Lately I am of two minds regarding the passage of time. In one, I stare out of my bedroom window in the early morning at tiny junipers and Japanese maples, and yearn for additional seasons of growth and maturity to flesh out designs still in their infancy. Not a minute later however I have turned from my window and caught my reflection in the mirror, realizing that that which enriches the garden is robbing me blind. How can early morning light be so kind to one and so cruel to the other?
Such thoughts are better saved for late night poetry-fests with others who find themselves in similar circumstances – where the wine is flowing and no one is noticing the crow’s feet much less the junipers – but the paradox is making me smile this morning…and reflect. For as much as I would slow time on one hand, I would speed it up on the other.

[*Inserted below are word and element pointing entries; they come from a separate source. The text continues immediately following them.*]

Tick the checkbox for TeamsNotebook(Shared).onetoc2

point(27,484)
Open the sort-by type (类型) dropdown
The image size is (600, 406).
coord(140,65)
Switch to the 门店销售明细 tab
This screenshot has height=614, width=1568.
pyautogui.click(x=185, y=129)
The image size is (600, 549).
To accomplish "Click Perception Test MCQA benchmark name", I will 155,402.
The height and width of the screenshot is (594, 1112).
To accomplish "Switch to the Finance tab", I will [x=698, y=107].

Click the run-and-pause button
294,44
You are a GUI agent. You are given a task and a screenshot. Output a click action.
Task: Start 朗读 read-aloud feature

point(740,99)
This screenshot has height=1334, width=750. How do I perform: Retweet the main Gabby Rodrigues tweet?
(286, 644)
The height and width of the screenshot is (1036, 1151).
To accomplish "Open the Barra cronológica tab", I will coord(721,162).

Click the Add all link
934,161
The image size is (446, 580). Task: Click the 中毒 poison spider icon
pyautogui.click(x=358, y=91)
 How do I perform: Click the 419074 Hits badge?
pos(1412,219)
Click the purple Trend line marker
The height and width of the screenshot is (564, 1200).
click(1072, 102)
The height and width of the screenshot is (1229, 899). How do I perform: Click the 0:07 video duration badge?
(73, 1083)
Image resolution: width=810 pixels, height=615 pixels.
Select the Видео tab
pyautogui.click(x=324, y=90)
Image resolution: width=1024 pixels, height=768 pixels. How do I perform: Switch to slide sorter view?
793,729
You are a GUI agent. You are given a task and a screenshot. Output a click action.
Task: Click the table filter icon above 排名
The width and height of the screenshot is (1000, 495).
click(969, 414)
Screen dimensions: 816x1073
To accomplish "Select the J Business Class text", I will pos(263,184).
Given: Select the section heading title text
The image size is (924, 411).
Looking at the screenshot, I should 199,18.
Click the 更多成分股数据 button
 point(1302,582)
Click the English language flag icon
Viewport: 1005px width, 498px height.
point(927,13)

My children are of course anxious for the months, the years, to pass – just as I was, just as we all were. You would think that, with millions of years of evolution under our belts, we’d have gifted a bit of DNA-imprinted wisdom to the next generation, vis-à-vis “don’t be in such a hurry my darlings;” but alas, such a concept is better taught by Madame Mortgage and Monsieur Knee Replacement Surgery and all of their demonic teaching aids.
So…to embrace the process when we eventually come head to head with it – that is the challenge. And without fail I find I am at my most receptive when wholly present in the world outside the front door. Whether your garden is in its early stages, or fully mature, there is always room for something new, something to renew your sense of excitement at the passing of the seasons. If you don’t garden, just observing the natural world can impart a great sense of peace when you’re struggling with bigger issues of life, the universe, the mirror, and everything – as to one degree or another, we all must (particularly those of us with winter birthdays).
One would assume that the best time to make such observations would be in the spring and summer when the landscape exudes light, youth and energy; but in my opinion, there is overmuch visual and mental stimulation in a spring setting to delve too deeply into such matters. What is the point of analyzing the question of beauty if the landscape is only going to hit you over the head with the answer?
Instead, the winter scene breathes quietly in gentle rhythms and subdued colors. Here we view the remains of what has come before and smile in the certain knowledge that it will all come again, just as it has for millennia. Setting our own short life span against such a backdrop is subtly empowering when life seems grim or we are feeling old and tired. After all, 45, 70 or 85 winters is nothing to a world that has seen thousands. We are babies in comparison.
In the face of shorter days and a quieted landscape, the little pleasures that surprise me do so with startling power. The pop of miscanthus heads backlit by winter sun, the resiliency of tiny sedums coated by a hoarfrost, the artistry of water frozen into sheets of glass on the top of a rain barrel. Each one catches me unaware, and I am enchanted for a moment – quite silly in my excitement some days – as I was last week upon finding a huge cache of oyster mushrooms on a decaying stump.
Renewal! Rebirth! Life from death. This is what winter lays gently at our feet – beauty in an ever-aging landscape.
Seeing that beauty in my own ever-aging landscape is slightly more challenging as the years go by, but as a gardener my face is often obscured by a generous layer of dirt anyway. It’s cheaper than Botox and it comes with a bonus gift: Mental, visual and emotional connection to the natural world – and the guarantee that I’ll always be the youngest in that particular room.